Males and females usually invest asymmetrically in offspring. In species lacking parental care, females influence offspring in many ways, while males only contribute genetic material via their sperm. For this reason, maternal effects have long been considered an important source of phenotypic variation, while paternal effects have been presumed to be absent or negligible. The recent surge of studies showing trans-generational epigenetic effects questions this assumption, and indicates that paternal effects may be far more important than previously appreciated. Here, we test for sex-linked paternal effects in Drosophila melanogaster on a life-history trait, and find substantial support for both X- and Y-linked effects.
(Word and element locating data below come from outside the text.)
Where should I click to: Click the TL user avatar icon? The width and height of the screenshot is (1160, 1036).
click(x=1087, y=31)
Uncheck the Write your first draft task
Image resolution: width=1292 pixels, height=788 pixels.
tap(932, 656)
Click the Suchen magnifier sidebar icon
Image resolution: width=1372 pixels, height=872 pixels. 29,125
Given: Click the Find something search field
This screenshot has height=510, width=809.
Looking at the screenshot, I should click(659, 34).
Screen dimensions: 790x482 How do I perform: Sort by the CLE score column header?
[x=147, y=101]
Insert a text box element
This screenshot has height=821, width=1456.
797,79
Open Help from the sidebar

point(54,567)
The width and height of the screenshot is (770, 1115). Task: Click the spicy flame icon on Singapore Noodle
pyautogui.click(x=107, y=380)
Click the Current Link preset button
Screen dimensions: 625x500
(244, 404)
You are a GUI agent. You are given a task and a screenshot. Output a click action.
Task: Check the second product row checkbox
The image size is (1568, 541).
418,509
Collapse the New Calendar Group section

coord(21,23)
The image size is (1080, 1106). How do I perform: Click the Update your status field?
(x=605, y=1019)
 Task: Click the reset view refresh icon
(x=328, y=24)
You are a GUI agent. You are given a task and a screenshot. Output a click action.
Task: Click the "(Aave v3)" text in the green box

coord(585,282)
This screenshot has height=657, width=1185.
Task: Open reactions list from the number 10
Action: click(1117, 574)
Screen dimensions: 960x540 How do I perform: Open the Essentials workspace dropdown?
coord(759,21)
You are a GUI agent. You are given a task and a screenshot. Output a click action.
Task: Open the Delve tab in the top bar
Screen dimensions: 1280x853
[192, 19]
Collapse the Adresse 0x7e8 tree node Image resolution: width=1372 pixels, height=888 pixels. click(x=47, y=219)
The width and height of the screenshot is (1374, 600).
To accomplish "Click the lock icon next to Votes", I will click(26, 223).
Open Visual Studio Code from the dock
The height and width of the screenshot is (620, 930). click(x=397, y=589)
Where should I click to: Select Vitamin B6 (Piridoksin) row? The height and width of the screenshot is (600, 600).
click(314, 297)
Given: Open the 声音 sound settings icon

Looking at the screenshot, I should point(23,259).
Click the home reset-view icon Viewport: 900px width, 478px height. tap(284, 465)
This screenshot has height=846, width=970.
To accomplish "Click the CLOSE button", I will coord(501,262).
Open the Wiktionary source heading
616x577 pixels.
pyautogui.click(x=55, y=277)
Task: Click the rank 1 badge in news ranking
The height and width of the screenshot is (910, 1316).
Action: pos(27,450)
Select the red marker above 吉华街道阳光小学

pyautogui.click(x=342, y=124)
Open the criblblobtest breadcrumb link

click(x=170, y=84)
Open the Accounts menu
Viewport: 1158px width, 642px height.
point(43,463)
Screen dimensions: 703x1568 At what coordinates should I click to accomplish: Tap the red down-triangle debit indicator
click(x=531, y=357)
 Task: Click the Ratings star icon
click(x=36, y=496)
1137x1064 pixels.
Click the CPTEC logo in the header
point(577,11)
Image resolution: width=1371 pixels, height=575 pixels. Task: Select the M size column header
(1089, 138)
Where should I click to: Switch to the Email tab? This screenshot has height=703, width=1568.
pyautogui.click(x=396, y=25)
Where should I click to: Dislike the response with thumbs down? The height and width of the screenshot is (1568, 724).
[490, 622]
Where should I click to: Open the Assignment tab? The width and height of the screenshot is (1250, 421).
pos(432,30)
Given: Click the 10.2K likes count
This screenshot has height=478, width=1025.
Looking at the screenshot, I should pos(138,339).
Understanding the full set of causative components of genetic variation that contribute to phenotypic variation is of fundamental importance in the study of evolution and the aetiology of disease [1,2]. Traditionally, paternal effects have been ignored in studies of quantitative genetics, as they have been assumed to be negligible in the majority of species and because most crossing designs do not estimate this variance component (e.g. [3,4]). Despite the fact that sperm is stripped of most of its cytoplasm, paternal effects can potentially be mediated in several ways, including paternal care (reviewed in ), male courtship (e.g. ), seminal fluid products, genomic imprinting (reviewed in ) and other trans-generational epigenetic effects (reviewed in ). Sex chromosomes offer a unique opportunity to test for genetic paternal effects, because each is only transmitted to one sex of a sire's offspring. Here, we report a proof-of-principle study testing for paternal effects in Drosophila melanogaster, and find evidence for both X- and Y-linked effects.
2. Material and methods
We backcrossed intact X- and Y-chromosomes from each of four strains of D. melanogaster into the same genetic background (LHM) , to produce four iso-Xi/Y lines and four iso-X/Yi lines (see the electronic supplementary material, figure S1 for the crossing protocol). The four strains (i = 1–4) came from Zimbabwe, Africa (Z-53), Congo, Africa (Congo), north-central North America (Canton-S, hereafter CS) and north-eastern North America (Massachusetts-1, hereafter Mass-1).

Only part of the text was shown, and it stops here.